Sur le site du Journal de Montréal du 1er août 2013:

(La chroniqueuse Lise Ravary)

 

 

Les dérives du programme de procréation assistée du gouvernement du Québec, rapportées dans le Journal hier étaient prévisibles. Aucun encadrement éthique, aucunes directives universelles, aucuns barèmes de sélection et c’est la débandade assurée. Sans compter une facture qui approche 60 millions $ par année. Dont une partie qui pourrait aller à prendre soin d’enfants en difficulté.
 
Laisser au seul médecin la décision finale, surtout quand il ou elle récolte des honoraires à chaque fois qu’une patiente passe GO, apparaît pour le moins délicat. (...)
 
Parce que la réalité, plate et dure, c’est que nous n’avons pas la capacité de payer pour tout le monde.

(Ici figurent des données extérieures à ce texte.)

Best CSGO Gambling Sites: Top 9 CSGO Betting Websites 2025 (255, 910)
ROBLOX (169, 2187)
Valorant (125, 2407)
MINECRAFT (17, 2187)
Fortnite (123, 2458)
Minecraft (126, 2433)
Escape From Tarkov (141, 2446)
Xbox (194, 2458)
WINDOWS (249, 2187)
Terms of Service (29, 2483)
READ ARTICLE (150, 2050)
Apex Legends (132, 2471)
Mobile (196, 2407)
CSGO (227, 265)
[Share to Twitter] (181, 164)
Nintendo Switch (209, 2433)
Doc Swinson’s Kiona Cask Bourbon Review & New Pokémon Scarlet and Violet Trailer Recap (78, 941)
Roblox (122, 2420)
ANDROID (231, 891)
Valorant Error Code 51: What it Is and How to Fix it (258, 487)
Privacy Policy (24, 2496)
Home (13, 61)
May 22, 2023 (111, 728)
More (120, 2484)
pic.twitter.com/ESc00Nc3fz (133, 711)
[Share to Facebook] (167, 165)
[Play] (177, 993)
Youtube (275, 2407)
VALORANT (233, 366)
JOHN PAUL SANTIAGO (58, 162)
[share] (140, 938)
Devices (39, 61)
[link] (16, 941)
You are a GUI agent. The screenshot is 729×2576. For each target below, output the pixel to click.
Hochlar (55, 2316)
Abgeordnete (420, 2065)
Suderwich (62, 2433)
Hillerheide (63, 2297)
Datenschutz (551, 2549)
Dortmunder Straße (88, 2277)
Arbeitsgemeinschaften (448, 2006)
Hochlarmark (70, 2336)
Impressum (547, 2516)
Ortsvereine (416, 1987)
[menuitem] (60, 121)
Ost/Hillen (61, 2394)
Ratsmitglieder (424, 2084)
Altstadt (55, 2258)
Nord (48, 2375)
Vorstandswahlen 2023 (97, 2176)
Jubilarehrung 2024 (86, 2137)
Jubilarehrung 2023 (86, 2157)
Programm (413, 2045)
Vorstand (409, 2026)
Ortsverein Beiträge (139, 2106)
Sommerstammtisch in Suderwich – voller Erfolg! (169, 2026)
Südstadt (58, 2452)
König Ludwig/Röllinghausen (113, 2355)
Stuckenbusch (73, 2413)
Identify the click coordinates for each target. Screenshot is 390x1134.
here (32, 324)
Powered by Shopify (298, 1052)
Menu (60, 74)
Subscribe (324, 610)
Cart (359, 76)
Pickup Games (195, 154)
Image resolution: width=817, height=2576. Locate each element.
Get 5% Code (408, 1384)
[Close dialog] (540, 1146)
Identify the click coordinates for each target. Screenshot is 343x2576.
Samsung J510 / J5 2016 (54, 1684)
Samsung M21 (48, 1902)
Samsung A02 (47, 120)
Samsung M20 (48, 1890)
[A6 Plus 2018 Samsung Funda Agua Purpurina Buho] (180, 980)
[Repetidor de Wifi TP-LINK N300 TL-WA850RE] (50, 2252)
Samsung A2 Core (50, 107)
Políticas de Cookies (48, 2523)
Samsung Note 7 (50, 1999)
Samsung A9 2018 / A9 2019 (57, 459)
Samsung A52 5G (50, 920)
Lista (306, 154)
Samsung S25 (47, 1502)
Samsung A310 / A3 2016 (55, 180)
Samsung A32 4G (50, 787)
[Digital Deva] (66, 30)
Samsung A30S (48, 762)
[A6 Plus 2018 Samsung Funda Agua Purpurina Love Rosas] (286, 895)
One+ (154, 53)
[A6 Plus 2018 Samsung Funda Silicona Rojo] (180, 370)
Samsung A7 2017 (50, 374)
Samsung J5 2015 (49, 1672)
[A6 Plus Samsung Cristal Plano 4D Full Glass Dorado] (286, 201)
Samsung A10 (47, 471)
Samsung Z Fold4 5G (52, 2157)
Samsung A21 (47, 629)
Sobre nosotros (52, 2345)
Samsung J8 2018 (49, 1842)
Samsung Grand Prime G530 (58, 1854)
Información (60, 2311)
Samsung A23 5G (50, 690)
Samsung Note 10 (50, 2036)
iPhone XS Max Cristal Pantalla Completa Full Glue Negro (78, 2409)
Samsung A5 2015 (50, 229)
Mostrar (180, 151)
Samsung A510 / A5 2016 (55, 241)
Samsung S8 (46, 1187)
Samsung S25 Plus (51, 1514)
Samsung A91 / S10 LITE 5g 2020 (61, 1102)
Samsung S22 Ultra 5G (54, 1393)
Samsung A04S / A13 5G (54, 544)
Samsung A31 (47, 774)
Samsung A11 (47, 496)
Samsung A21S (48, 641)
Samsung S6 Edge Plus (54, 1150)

Ce n’est pas la première fois que l’État perd le contrôle des coûts de programmes sociaux universels. Pensons à l’Assurance-médicament et aux CPE, pour ne nommer que les plus populaires.
 
Et, d’un point de vue plus philosophique qu’économique, enfanter est-il un droit ?
 
LE MOT ‘NON’ N’EST PAS À LA MODE
 
Qui oserait, en ces jours de relativisme moral, dire non à une femme qui souhaite avoir un bébé, quelles que soient les raisons pour son recours à la procréation assistée ? La rectitude politique, encore une fois, nous empêche de dire ouvertement ce qui est évident pour le commun des mortels : il y a des ‘projets de parentalité’ – une expression qui me hérisse –  qui n’ont pas d’allure. Point.
 
La rectitude politique empêche même de poser des questions de ce type.
 
‘Oui mais’, dirons certains, ‘les gens qui peuvent procréer naturellement eux, n’ont pas à demander la permission.’ En effet, et ça s’appelle la nature à l’œuvre. Mais quand il faut bidouiller la biologie  et que c’est la collectivité qui paie, à grand frais, au nom de quelle permissivité, de quel sens coupable de la justice, dirions-nous oui à toutes les demandes ?
 (...)
 
ON S’ARRÊTE OÙ ?
 
La procréation in vitro est née en Angleterre dans les années 70. On se souvient de Louise Brown, le premier bébé-éprouvette. Elle a aujourd’hui 35 ans. À ce jour, le National Health Service de Grande-Bretagne ne couvre pas toutes les demandes de procréation assistée. Mon ex-belle-sœur, qui avait 48 ans et cinq filles, mais qui souhaitait un garçon, s’est vue refuser le traitement. Elle n’a jamais décoléré.
 
Même quand les demandes sont acceptées, les listes d’attente s’éternisent, tout comme dans les pays scandinaves, pourtant généreux au chapitre des programmes sociaux.
 
Au départ, la procréation assistée visait à aider les couples infertiles, pour des raisons physiologiques, à avoir des enfants. permettre l’adoption par des célibataires.
 
(...) 
POSER LES BONNES QUESTIONS
 
Mais les cas mentionnés dans le Journal d'hier, les questions soulevées dépassent le cas des couples gais.
 
Une mère devrait-elle pouvoir porter l’ovule de sa fille ? Une femme célibataire handicapée des membres inférieurs devrait-elle bénéficier de la procréation assistée ? Que dire des femmes ayant des enfants dans un autre pays ou dont elles auraient perdu la garde ? Ou dont le mari serait en prison pour longtemps ? Ou d’un couple gai masculin qui nécessite le recours à une mère porteuse, ce qui est maintenant légal mais entouré d’un épais brouillard  juridique ?
 
Autrefois, les gens avaient des enfants. Aujourd’hui, ils ont des projets de parentalité. Cette dérive du langage illustre bien le gouffre technologique et technocratique au fond duquel l’acte naturel de donner la vie est en train de sombrer.
 
Un enfant n’est pas, n’a jamais été et ne sera jamais un bien de consommation, genre mon char, mon kid, mon chalet… Puisque certains parents-en-devenir ne sont pas assez intelligents pour le comprendre, il faut des balises claires. (...)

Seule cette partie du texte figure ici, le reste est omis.